Solicitors struggling to keep up – Stamp duty holiday needs extending

It is easy to forget about solicitors when discussing the housing and mortgage markets, but they play a critical part. We have heard that a number of firms are inundated at the moment and some have even resorted to doubling their prices or are not taking on any new business at all to stem the flow. The question is can they cope with this demand and enable buyers to beat the looming SDLT deadline? Arguably not, with high demand, lenders increased processing times and searches taking far longer than usual, it is likely that many transactions will not beat the deadline, with the potential for collapse…

  • If the SDLT holiday is not extended it is likely that there will be thousands, if not tens of thousands of buyers out of pocket having paid valuation, legal and mortgage fees, search costs etc. and the potential for chain collapse affecting those selling and their plans.
  • Moreover, if the holiday is not extended, we may see a significant drop in transactions, despite demand being high, more reason why an extension is required or long-term changes implemented.

Christmas has come early for first-time buyers with the return of 90%

As we predicted in a recent memo, with the strong growth in prices and demand in the housing market, it was not going to be long until lenders returned to 90% and once a few did the rest were going to follow. We had Accord first, followed by TSB and now we have Halifax and Virgin (with a 5-year offering rather than their 7), joining the likes of Nationwide, Metrobank and platform with more expected in the coming weeks. This is great news for borrowers with low deposits and first-time buyers, who are beginning to have options again, and if they act quickly they could (definitely not guaranteed) beat the SDLT deadline, however, as with all the lenders returning to this space thus far the rates are not the cheapest…

  • The cost of borrowing at this level remains high, but ultimately competition drives down rates, especially with the cost of institutional borrowing remaining low, so we can expect rates to fall in the coming weeks. Lenders will be factoring in some decline in house prices and so are in effect pricing for a 95% LTV mortgage.
  • More lenders in this space means increased capacity and this coupled with the natural slow down over the Christmas period should lead to improved processing times, however we suspect high LTV applications will continue to come under greater scrutiny.

New refurbishment product a sign that lenders faith in the housing market has been restored

Precise have recently re-launched a refurbishment buy-to-let product, that initially consists of a bridging loan that switches to a buy-to-let mortgage once the works are completed. A great product for investors who want to keep the financing simple and enables them to know project what the property will be valued at pre- and post-works for their cash flow. Investors can completely refurbish properties that they would otherwise be unable to purchase with mortgage debt, then quickly release funds once it is refurbished so they can move onto their next project and let the previous property.

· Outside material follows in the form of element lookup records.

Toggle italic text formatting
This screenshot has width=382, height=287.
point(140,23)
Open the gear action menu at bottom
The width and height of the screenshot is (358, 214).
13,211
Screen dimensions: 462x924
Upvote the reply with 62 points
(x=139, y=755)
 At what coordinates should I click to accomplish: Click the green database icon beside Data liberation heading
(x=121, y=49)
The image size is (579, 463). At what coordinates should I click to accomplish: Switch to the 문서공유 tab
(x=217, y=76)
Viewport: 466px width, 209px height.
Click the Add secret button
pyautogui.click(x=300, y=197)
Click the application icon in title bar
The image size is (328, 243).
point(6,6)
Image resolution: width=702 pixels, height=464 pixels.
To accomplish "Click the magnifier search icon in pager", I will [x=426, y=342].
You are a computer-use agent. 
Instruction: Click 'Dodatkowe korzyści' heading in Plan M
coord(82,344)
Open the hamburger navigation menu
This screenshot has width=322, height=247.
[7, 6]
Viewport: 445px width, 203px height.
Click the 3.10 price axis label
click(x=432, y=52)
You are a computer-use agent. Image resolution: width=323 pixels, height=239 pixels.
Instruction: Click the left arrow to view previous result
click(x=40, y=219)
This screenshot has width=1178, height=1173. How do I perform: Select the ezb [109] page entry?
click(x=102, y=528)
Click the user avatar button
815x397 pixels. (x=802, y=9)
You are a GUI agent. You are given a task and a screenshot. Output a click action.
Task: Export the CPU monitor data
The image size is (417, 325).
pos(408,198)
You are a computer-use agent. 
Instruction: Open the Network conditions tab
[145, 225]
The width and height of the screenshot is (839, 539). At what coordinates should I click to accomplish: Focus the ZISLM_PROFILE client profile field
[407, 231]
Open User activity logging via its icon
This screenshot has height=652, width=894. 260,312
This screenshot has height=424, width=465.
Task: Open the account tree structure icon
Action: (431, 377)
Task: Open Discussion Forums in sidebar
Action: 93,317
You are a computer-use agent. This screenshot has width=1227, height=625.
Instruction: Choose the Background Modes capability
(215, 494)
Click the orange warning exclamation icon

  • There are lots of bridging companies out there that would lend on purchase, but then after the works you would need to undertake a full application with another lender to refinance the property. This product reduces the hassle for the investor and more importantly also reduces the uncertainty… everything is lined up, including the legal side and underwriting, all that is required is a re-inspection of the property.
  • This product is indicative that lenders faith in the housing market has been restored and that they are willing to take on riskier propositions again.
  • This product is particularly beneficial to those who have bought properties at auction, that are in need of refurbishment to be suitable for mortgages, those who want to refurbish properties to maximise rental yields and properties purchased under market valuation.